Laddie: The Man Behind The Movies

If you, like me, love films about cinema and the business of making movies, you will love Amanda Ladd-Jones’s charming documentary, Laddie: The Man Behind The Movies. A celebration of her father’s incredible career and an exploration of their personal relationship, this film is a joy to watch.


What does the name Alan Ladd Jr mean to you? If you are unaware of his story (and, as the documentary makes clear, you are not alone), Ladd-Jones gets straight to the point. “He’s been an agent, a producer, a studio head,” she explains. Ladd Jr has over 150 Academy Award nominations and 50 Academy Award wins to his name.


He produced a staggering number of classic films including Alien, Blade Runner, Chariots Of Fire, The Omen, Thelma and Louise, Young Frankenstein and Gone Baby Gone. Ladd-Jones also tells us that her father had “the guts'' to make Star Wars - he said yes to George Lucas when no one else would. This, Ladd-Jones concludes, makes her father “the most influential movie executive you’ve never heard of”. 


The scene thus set and our interest well and truly peaked, Laddie: The Man Behind The Movies takes us on a fascinating journey through Alan Ladd Jr’s life and professional achievements. His story is told (and brilliantly edited by Chip Mauro) via the fond recollections of an impressive number of talking heads - including George Lucas, Ridley Scott, Sigourney Weaver, Richard Donner, Ron Howard and Mel Brooks - and an archive of wonderful photographs, video footage and behind the scenes film clips. 

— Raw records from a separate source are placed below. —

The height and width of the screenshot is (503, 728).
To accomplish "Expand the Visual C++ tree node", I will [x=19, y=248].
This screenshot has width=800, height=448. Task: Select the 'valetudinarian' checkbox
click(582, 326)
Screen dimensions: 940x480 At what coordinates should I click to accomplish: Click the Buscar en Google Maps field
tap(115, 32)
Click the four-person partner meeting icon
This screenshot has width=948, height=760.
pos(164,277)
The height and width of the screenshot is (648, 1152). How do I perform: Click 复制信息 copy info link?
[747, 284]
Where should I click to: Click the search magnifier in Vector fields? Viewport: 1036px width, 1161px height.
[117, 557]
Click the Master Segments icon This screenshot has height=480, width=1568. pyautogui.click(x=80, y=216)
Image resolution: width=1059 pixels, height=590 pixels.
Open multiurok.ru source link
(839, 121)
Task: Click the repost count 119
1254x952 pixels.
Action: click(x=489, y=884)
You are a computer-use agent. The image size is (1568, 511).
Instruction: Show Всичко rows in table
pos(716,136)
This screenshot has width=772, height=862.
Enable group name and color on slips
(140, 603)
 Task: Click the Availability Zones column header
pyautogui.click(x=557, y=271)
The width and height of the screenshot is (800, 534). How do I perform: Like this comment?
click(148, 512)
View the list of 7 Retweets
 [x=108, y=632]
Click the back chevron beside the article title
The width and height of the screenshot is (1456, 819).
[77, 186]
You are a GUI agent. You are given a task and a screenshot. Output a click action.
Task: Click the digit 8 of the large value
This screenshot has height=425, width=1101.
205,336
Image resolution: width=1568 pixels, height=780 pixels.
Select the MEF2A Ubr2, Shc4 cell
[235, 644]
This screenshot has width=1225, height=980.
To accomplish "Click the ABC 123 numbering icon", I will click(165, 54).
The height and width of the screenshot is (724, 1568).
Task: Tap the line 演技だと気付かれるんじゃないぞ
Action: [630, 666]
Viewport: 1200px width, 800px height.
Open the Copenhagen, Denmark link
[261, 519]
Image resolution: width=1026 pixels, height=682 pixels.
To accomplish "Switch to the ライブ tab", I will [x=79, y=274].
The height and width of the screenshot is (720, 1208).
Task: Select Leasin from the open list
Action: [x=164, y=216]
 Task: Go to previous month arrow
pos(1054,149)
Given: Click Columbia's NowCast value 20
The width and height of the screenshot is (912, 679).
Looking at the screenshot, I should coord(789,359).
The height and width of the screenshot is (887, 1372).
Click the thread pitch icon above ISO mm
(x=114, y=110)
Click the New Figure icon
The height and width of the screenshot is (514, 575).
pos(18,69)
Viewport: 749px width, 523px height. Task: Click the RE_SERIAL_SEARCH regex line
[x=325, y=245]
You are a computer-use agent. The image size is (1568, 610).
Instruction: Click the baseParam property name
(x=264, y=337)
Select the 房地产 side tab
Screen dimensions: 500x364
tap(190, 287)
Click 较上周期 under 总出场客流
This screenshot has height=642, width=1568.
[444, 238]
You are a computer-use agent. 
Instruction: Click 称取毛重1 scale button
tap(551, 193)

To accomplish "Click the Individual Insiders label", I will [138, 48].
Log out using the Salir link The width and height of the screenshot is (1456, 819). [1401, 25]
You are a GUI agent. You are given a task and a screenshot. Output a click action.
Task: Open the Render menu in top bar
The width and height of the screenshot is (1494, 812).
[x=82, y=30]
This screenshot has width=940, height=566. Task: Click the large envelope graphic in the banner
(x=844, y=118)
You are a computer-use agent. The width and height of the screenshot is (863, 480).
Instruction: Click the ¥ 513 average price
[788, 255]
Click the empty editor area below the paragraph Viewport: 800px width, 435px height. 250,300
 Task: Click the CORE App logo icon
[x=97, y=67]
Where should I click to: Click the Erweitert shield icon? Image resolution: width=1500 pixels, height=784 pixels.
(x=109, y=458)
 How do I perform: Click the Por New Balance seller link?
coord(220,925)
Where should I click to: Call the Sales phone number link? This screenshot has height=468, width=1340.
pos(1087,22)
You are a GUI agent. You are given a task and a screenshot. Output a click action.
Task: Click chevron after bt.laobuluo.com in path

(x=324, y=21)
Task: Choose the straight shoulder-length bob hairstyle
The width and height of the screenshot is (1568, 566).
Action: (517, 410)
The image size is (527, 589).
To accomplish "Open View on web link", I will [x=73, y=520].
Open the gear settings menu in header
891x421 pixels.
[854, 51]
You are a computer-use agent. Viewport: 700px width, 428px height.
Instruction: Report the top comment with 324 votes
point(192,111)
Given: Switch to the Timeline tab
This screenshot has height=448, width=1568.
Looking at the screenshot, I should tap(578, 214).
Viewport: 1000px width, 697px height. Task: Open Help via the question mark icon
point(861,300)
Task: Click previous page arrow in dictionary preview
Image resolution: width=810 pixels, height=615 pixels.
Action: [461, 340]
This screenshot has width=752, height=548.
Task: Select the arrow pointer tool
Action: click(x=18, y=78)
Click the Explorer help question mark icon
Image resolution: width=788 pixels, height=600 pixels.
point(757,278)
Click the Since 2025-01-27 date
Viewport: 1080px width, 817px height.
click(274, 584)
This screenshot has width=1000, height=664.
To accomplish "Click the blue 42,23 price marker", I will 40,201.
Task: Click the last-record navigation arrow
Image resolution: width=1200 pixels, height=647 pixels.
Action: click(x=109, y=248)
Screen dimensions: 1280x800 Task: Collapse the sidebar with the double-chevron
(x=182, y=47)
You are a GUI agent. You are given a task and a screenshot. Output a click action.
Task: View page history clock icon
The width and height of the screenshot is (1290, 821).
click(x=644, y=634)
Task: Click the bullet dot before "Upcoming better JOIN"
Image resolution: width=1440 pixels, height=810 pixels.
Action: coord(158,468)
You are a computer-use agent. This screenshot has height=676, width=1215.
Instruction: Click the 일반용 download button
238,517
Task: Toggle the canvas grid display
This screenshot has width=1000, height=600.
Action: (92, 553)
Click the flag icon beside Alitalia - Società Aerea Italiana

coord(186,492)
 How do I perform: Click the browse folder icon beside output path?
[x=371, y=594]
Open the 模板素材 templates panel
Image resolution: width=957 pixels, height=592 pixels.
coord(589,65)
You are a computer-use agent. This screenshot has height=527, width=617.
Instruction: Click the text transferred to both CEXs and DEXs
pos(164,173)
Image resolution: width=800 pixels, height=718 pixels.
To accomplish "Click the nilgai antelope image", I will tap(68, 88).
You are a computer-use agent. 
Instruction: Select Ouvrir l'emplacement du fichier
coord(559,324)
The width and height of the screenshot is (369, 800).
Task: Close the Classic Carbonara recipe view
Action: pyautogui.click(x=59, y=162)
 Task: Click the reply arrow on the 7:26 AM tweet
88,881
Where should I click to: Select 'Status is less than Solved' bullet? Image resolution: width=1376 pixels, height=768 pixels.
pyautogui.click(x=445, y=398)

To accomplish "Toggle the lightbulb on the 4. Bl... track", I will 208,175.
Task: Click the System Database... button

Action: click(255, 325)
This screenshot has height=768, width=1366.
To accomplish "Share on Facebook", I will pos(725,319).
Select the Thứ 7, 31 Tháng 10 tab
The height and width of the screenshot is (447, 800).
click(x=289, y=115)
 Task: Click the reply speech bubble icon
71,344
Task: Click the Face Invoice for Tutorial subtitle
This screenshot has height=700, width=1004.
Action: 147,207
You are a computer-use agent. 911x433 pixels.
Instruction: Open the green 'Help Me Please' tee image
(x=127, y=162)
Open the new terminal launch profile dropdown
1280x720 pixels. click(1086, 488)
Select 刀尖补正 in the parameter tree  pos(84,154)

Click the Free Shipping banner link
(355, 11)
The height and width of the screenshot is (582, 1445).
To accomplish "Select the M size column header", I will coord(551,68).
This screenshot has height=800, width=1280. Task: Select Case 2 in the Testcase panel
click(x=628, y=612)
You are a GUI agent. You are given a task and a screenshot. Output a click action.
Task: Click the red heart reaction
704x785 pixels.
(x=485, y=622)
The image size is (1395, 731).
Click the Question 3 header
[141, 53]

If you picture the producer and studio head responsible for championing some of our most beloved films, chances are you will imagine someone with a loud voice and dominant personality. Not in this case. Ladd Jr is described as quiet and unemotional. We see evidence of this in Ladd-Jones’s interviews with her father. His responses to her questions are brilliantly deadpan (and used to great comic effect in the film).


No one could confuse his demeanor with a lack of passion, however. Alan Ladd Jr has loved movies all of his life. Laddie: The Man Behind The Movies reveals that, as a teenager, he would escape loneliness by going to the cinema - often watching 20 films in a week.


Ladd Jr turned his love of movies into a hugely successful career - first as an agent (his clients included Judy Garland, Robert Redford and Peter Sellers) and then as a producer. He joined 20th Century Fox in 1973 and, in 1976, became the head of the studio’s film division. 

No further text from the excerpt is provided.